Small Business Administration working for small agencies


HHBR Editor

The Small Business Administration (SBA; Washington) has been working hard for small home care agencies since the inception of the Balanced Budget Act of 1997 (BBA) turned the entire home healthcare industry upside down. And SBA Chief Counsel for Advocacy Jere Glover says while the administration has been successful in some regard, there is still a lot pending and still a lot that has not been done.

"One of the principal issues is still the reimbursement of and the way (the Health Care Financing Administration; HCFA; Baltimore) is dealing with small home care agencies," Glover said. "That has been a rocky road for the last few years."

Glover said the new regulations brought on by the BBA have put many small agencies out of business. "It’s a significant challenge and not unusual for a few bad apples to cause problems for everyone, and in their care, the government overreacted to some isolated cases," Glover said. "We have to refocus their attentions on the problems, but not hurt others who are providing good services."

The SBA has been highly involved in filing comments involving home care, Glover said. "About a year and a half ago, the SBA Office of Advocacy’s comments on the surety bond issue spurred Sen. Christopher Bond (R-MO) to introduce a resolution of disapproval that would have vetoed the regulation," Glover added. "Instead, HCFA withdrew the regulation, and the (General Accounting Office; GAO) did a study that indicated the impact would have fallen squarely on the shoulders of small businesses. HCFA is redesigning the surety bond program accordingly."

And, according to the SBA’s Annual Report on the Regulatory Flexibility Act, HCFA is consulting with Advocacy in the early stages of current regulatory issues. In the past year alone, HCFA consulted with Advocacy on at least two occasions involving major regulations prior to formal proposal, the report said. Part of the impetus for these remarkable changes stemmed from the comment letter and other early action that Advocacy undertook on surety bonds for home health agencies, the SBA claims.

Extracted information:
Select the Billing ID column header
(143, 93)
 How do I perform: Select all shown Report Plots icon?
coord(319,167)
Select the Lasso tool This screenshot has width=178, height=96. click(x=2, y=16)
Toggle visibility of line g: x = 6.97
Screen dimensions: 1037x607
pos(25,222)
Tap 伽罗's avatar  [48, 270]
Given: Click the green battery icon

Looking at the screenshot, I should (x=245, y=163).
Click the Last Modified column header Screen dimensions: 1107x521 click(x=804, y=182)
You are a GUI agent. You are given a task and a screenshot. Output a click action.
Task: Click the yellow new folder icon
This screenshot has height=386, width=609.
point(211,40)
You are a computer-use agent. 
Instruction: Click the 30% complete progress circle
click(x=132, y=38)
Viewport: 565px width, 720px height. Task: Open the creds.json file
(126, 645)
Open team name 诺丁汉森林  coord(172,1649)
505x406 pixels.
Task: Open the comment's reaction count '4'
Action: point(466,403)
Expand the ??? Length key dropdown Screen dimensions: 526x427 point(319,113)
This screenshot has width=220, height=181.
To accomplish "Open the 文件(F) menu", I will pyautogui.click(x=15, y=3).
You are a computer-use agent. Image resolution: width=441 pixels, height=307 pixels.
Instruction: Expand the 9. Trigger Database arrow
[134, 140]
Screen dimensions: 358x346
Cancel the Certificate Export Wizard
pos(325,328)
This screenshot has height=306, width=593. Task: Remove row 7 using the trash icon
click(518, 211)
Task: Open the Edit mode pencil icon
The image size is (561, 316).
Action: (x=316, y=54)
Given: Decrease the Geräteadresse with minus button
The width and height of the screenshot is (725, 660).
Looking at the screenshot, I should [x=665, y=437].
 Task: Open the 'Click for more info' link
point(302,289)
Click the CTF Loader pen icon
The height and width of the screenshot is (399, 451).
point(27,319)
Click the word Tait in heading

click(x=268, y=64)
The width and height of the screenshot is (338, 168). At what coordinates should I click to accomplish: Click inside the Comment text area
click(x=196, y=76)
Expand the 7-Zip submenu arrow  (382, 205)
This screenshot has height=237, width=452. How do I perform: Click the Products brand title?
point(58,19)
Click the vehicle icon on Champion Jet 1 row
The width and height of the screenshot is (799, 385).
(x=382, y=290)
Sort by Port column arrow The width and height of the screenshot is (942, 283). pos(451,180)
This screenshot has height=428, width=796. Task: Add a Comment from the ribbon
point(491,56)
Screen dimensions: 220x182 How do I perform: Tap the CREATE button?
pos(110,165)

Exercise instructions:
1. According to the article on the Small Business Administration, which senator introduced a resolution of disapproval after the SBA Office of Advocacy commented on the surety bond issue?
2. From the article on the Small Business Administration, extract verbatim the stretch from "Small Business Administration working" through "not been done.".

Numbered answers:
1. Sen. Christopher Bond (R-MO) introduced the resolution of disapproval.

2.
Small Business Administration working for small agencies


HHBR Editor

The Small Business Administration (SBA; Washington) has been working hard for small home care agencies since the inception of the Balanced Budget Act of 1997 (BBA) turned the entire home healthcare industry upside down. And SBA Chief Counsel for Advocacy Jere Glover says while the administration has been successful in some regard, there is still a lot pending and still a lot that has not been done.